(Beginning of Data extracts)

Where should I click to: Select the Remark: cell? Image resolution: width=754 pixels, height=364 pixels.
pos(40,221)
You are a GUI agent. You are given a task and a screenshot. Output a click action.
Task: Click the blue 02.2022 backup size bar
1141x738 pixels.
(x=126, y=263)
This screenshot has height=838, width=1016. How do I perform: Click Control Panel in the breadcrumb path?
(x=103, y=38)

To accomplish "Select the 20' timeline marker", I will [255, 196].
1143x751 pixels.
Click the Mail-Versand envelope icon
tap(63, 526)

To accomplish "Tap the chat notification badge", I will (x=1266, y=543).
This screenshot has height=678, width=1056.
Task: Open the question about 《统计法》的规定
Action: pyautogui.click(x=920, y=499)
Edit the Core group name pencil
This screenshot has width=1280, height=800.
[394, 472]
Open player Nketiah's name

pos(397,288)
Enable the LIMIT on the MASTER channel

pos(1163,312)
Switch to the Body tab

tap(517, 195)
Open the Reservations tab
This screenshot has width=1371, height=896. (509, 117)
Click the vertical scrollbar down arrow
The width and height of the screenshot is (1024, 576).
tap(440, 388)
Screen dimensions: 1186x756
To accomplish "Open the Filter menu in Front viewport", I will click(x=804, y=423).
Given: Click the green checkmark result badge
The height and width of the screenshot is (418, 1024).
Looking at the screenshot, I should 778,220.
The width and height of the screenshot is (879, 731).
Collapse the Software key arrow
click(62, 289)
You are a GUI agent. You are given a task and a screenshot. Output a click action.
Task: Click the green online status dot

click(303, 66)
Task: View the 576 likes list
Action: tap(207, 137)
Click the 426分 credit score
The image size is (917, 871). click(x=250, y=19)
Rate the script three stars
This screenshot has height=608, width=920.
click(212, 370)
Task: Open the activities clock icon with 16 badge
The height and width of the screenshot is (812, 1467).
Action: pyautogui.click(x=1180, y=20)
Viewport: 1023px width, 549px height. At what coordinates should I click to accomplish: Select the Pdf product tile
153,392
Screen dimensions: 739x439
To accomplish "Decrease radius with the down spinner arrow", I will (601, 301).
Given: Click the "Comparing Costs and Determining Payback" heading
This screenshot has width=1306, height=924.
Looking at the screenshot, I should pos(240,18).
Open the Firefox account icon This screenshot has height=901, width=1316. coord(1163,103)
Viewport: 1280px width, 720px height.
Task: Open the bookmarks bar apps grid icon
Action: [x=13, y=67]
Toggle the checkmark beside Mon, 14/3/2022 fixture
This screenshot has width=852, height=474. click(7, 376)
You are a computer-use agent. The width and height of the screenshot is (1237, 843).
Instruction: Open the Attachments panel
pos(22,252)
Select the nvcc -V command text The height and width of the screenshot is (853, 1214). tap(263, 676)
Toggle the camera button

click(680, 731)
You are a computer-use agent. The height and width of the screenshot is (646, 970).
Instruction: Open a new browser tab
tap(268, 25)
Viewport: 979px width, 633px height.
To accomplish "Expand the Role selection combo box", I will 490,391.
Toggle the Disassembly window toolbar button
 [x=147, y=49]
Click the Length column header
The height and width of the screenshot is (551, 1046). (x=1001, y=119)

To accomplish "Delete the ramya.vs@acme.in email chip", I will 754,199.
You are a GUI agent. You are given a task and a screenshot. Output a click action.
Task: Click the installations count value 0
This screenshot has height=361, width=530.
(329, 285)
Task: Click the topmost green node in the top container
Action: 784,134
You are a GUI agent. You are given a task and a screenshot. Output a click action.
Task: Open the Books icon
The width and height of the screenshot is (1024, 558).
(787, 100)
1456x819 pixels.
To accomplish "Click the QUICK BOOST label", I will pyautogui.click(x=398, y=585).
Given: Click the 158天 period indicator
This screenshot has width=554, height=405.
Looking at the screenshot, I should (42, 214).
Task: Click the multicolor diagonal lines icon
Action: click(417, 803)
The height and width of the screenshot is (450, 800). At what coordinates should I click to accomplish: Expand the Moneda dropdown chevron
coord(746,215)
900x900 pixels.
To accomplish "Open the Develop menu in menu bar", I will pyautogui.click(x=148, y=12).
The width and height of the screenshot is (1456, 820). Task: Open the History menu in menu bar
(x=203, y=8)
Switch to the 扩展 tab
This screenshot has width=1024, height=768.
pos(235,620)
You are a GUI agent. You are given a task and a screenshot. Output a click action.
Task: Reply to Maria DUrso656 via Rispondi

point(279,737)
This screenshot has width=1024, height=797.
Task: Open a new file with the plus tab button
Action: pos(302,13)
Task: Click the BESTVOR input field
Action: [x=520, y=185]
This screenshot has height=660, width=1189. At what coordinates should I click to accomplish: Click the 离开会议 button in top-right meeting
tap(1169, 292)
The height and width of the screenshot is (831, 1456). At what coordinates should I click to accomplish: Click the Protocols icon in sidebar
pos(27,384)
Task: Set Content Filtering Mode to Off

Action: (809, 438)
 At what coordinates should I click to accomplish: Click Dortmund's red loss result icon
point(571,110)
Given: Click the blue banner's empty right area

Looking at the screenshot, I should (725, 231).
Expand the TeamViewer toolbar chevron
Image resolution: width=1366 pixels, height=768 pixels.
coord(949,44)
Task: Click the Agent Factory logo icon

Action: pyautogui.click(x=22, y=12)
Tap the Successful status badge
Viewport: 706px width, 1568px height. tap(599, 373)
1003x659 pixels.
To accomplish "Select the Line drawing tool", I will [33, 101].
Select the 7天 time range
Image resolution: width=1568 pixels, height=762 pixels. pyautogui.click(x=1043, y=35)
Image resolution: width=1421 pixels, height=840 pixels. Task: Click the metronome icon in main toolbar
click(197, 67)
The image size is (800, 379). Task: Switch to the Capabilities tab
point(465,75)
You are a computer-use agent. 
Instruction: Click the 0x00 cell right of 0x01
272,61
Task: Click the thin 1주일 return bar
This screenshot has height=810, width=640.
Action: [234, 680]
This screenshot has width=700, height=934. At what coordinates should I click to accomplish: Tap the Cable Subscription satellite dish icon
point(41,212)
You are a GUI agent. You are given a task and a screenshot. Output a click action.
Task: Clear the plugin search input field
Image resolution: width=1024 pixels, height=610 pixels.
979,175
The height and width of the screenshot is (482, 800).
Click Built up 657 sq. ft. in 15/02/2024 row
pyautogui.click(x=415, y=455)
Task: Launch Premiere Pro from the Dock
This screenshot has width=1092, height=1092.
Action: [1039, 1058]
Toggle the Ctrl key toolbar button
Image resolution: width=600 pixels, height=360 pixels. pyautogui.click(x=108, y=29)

(End of Data extracts)

• [Assignment]: Return the entries above, every line intact.

• [Response to this task]:
Where should I click to: Select the Remark: cell? Image resolution: width=754 pixels, height=364 pixels.
pos(40,221)
You are a GUI agent. You are given a task and a screenshot. Output a click action.
Task: Click the blue 02.2022 backup size bar
1141x738 pixels.
(x=126, y=263)
This screenshot has height=838, width=1016. How do I perform: Click Control Panel in the breadcrumb path?
(x=103, y=38)

To accomplish "Select the 20' timeline marker", I will [255, 196].
1143x751 pixels.
Click the Mail-Versand envelope icon
tap(63, 526)

To accomplish "Tap the chat notification badge", I will (x=1266, y=543).
This screenshot has height=678, width=1056.
Task: Open the question about 《统计法》的规定
Action: pyautogui.click(x=920, y=499)
Edit the Core group name pencil
This screenshot has width=1280, height=800.
[394, 472]
Open player Nketiah's name

pos(397,288)
Enable the LIMIT on the MASTER channel

pos(1163,312)
Switch to the Body tab

tap(517, 195)
Open the Reservations tab
This screenshot has width=1371, height=896. (509, 117)
Click the vertical scrollbar down arrow
The width and height of the screenshot is (1024, 576).
tap(440, 388)
Screen dimensions: 1186x756
To accomplish "Open the Filter menu in Front viewport", I will click(x=804, y=423).
Given: Click the green checkmark result badge
The height and width of the screenshot is (418, 1024).
Looking at the screenshot, I should 778,220.
The width and height of the screenshot is (879, 731).
Collapse the Software key arrow
click(62, 289)
You are a GUI agent. You are given a task and a screenshot. Output a click action.
Task: Click the green online status dot

click(303, 66)
Task: View the 576 likes list
Action: tap(207, 137)
Click the 426分 credit score
The image size is (917, 871). click(x=250, y=19)
Rate the script three stars
This screenshot has height=608, width=920.
click(212, 370)
Task: Open the activities clock icon with 16 badge
The height and width of the screenshot is (812, 1467).
Action: pyautogui.click(x=1180, y=20)
Viewport: 1023px width, 549px height. At what coordinates should I click to accomplish: Select the Pdf product tile
153,392
Screen dimensions: 739x439
To accomplish "Decrease radius with the down spinner arrow", I will (601, 301).
Given: Click the "Comparing Costs and Determining Payback" heading
This screenshot has width=1306, height=924.
Looking at the screenshot, I should pos(240,18).
Open the Firefox account icon This screenshot has height=901, width=1316. coord(1163,103)
Viewport: 1280px width, 720px height.
Task: Open the bookmarks bar apps grid icon
Action: [x=13, y=67]
Toggle the checkmark beside Mon, 14/3/2022 fixture
This screenshot has width=852, height=474. click(7, 376)
You are a computer-use agent. The width and height of the screenshot is (1237, 843).
Instruction: Open the Attachments panel
pos(22,252)
Select the nvcc -V command text The height and width of the screenshot is (853, 1214). tap(263, 676)
Toggle the camera button

click(680, 731)
You are a computer-use agent. The height and width of the screenshot is (646, 970).
Instruction: Open a new browser tab
tap(268, 25)
Viewport: 979px width, 633px height.
To accomplish "Expand the Role selection combo box", I will 490,391.
Toggle the Disassembly window toolbar button
 [x=147, y=49]
Click the Length column header
The height and width of the screenshot is (551, 1046). (x=1001, y=119)

To accomplish "Delete the ramya.vs@acme.in email chip", I will 754,199.
You are a GUI agent. You are given a task and a screenshot. Output a click action.
Task: Click the installations count value 0
This screenshot has height=361, width=530.
(329, 285)
Task: Click the topmost green node in the top container
Action: 784,134
You are a GUI agent. You are given a task and a screenshot. Output a click action.
Task: Open the Books icon
The width and height of the screenshot is (1024, 558).
(787, 100)
1456x819 pixels.
To accomplish "Click the QUICK BOOST label", I will pyautogui.click(x=398, y=585).
Given: Click the 158天 period indicator
This screenshot has width=554, height=405.
Looking at the screenshot, I should (42, 214).
Task: Click the multicolor diagonal lines icon
Action: click(417, 803)
The height and width of the screenshot is (450, 800). At what coordinates should I click to accomplish: Expand the Moneda dropdown chevron
coord(746,215)
900x900 pixels.
To accomplish "Open the Develop menu in menu bar", I will pyautogui.click(x=148, y=12).
The width and height of the screenshot is (1456, 820). Task: Open the History menu in menu bar
(x=203, y=8)
Switch to the 扩展 tab
This screenshot has width=1024, height=768.
pos(235,620)
You are a GUI agent. You are given a task and a screenshot. Output a click action.
Task: Reply to Maria DUrso656 via Rispondi

point(279,737)
This screenshot has width=1024, height=797.
Task: Open a new file with the plus tab button
Action: pos(302,13)
Task: Click the BESTVOR input field
Action: [x=520, y=185]
This screenshot has height=660, width=1189. At what coordinates should I click to accomplish: Click the 离开会议 button in top-right meeting
tap(1169, 292)
The height and width of the screenshot is (831, 1456). At what coordinates should I click to accomplish: Click the Protocols icon in sidebar
pos(27,384)
Task: Set Content Filtering Mode to Off

Action: (809, 438)
 At what coordinates should I click to accomplish: Click Dortmund's red loss result icon
point(571,110)
Given: Click the blue banner's empty right area

Looking at the screenshot, I should (725, 231).
Expand the TeamViewer toolbar chevron
Image resolution: width=1366 pixels, height=768 pixels.
coord(949,44)
Task: Click the Agent Factory logo icon

Action: pyautogui.click(x=22, y=12)
Tap the Successful status badge
Viewport: 706px width, 1568px height. tap(599, 373)
1003x659 pixels.
To accomplish "Select the Line drawing tool", I will [33, 101].
Select the 7天 time range
Image resolution: width=1568 pixels, height=762 pixels. pyautogui.click(x=1043, y=35)
Image resolution: width=1421 pixels, height=840 pixels. Task: Click the metronome icon in main toolbar
click(197, 67)
The image size is (800, 379). Task: Switch to the Capabilities tab
point(465,75)
You are a computer-use agent. 
Instruction: Click the 0x00 cell right of 0x01
272,61
Task: Click the thin 1주일 return bar
This screenshot has height=810, width=640.
Action: [234, 680]
This screenshot has width=700, height=934. At what coordinates should I click to accomplish: Tap the Cable Subscription satellite dish icon
point(41,212)
You are a GUI agent. You are given a task and a screenshot. Output a click action.
Task: Clear the plugin search input field
Image resolution: width=1024 pixels, height=610 pixels.
979,175
The height and width of the screenshot is (482, 800).
Click Built up 657 sq. ft. in 15/02/2024 row
pyautogui.click(x=415, y=455)
Task: Launch Premiere Pro from the Dock
This screenshot has width=1092, height=1092.
Action: [1039, 1058]
Toggle the Ctrl key toolbar button
Image resolution: width=600 pixels, height=360 pixels. pyautogui.click(x=108, y=29)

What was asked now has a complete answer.